España confirma una tendencia europea: cuanto más se debilitan las viejas diferencias ideológicas, más crece la política de los afectos, los agravios y las identidades culturales. La extrema derecha ha descubierto que no necesita un programa social para conquistar al votante obrero. Le basta con ocupar el espacio emocional que la izquierda dejó vacante cuando decidió hablar de igualdad con el tono de un informe técnico.

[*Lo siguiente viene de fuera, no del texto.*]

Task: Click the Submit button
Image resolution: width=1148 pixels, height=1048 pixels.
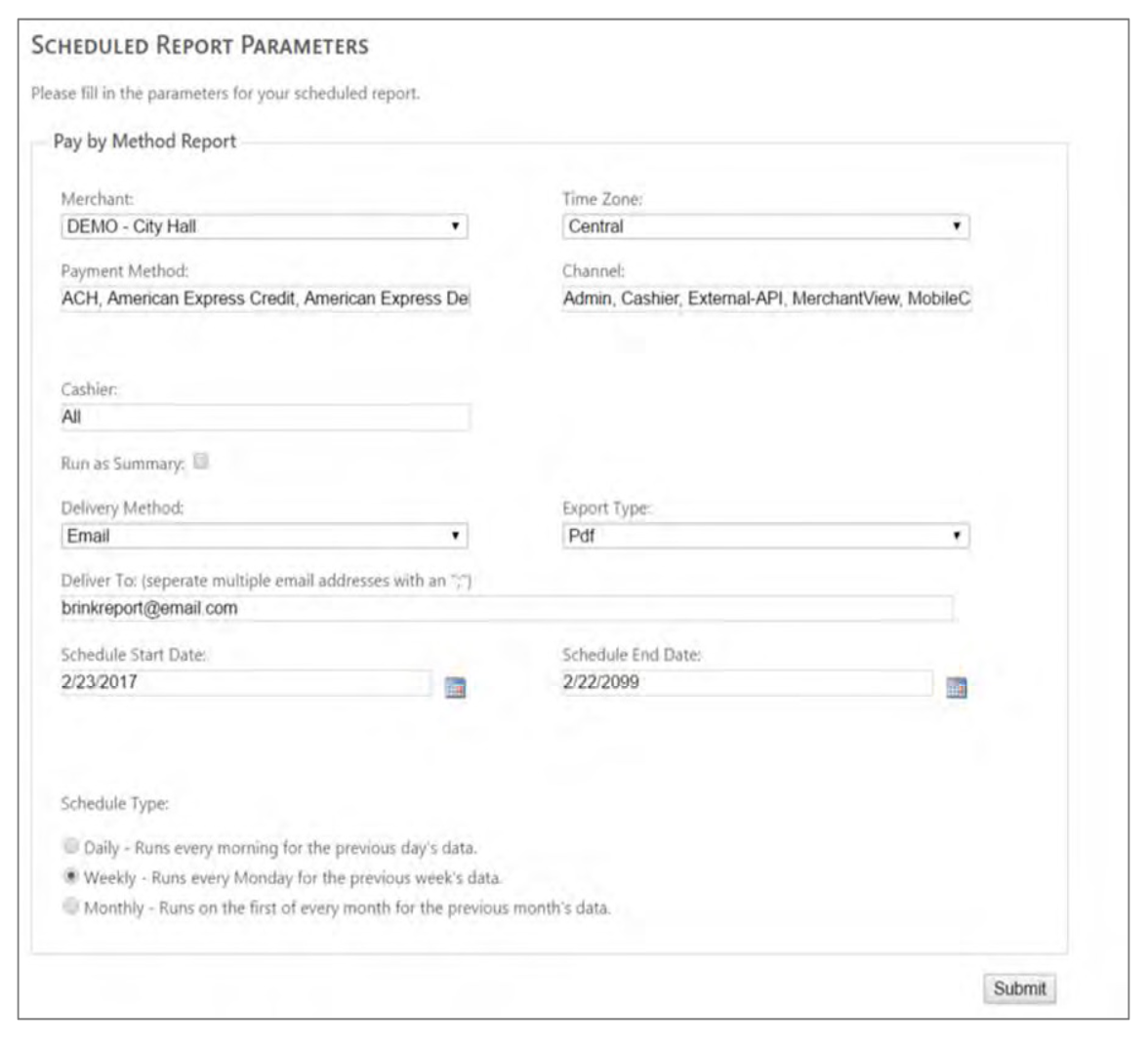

El resultado es una paradoja peligrosa: un movimiento que no promete seguridad económica se está convirtiendo en el refugio político de quienes más la necesitan. Una fuerza que cuestiona el Estado del bienestar crece gracias a quienes dependen más de él. Un partido que rehúye la redistribución prospera entre quienes más ganarían con ella.

La derrota progresista

El ascenso de la extrema derecha entre la clase trabajadora no es solo un síntoma de radicalización ni una cuestión de trasvase ideológico: es un síntoma de desconexión. La izquierda española, atrapada entre la retórica tecnocrática y las guerras culturales importadas, ha perdido el monopolio del lenguaje de la desigualdad.

Mientras la política económica siga percibiéndose como arena muerta, la batalla electoral se librará en otro frente: el de la identidad, el orden y el resentimiento.

Y en ese terreno, hoy por hoy, la extrema derecha juega en casa.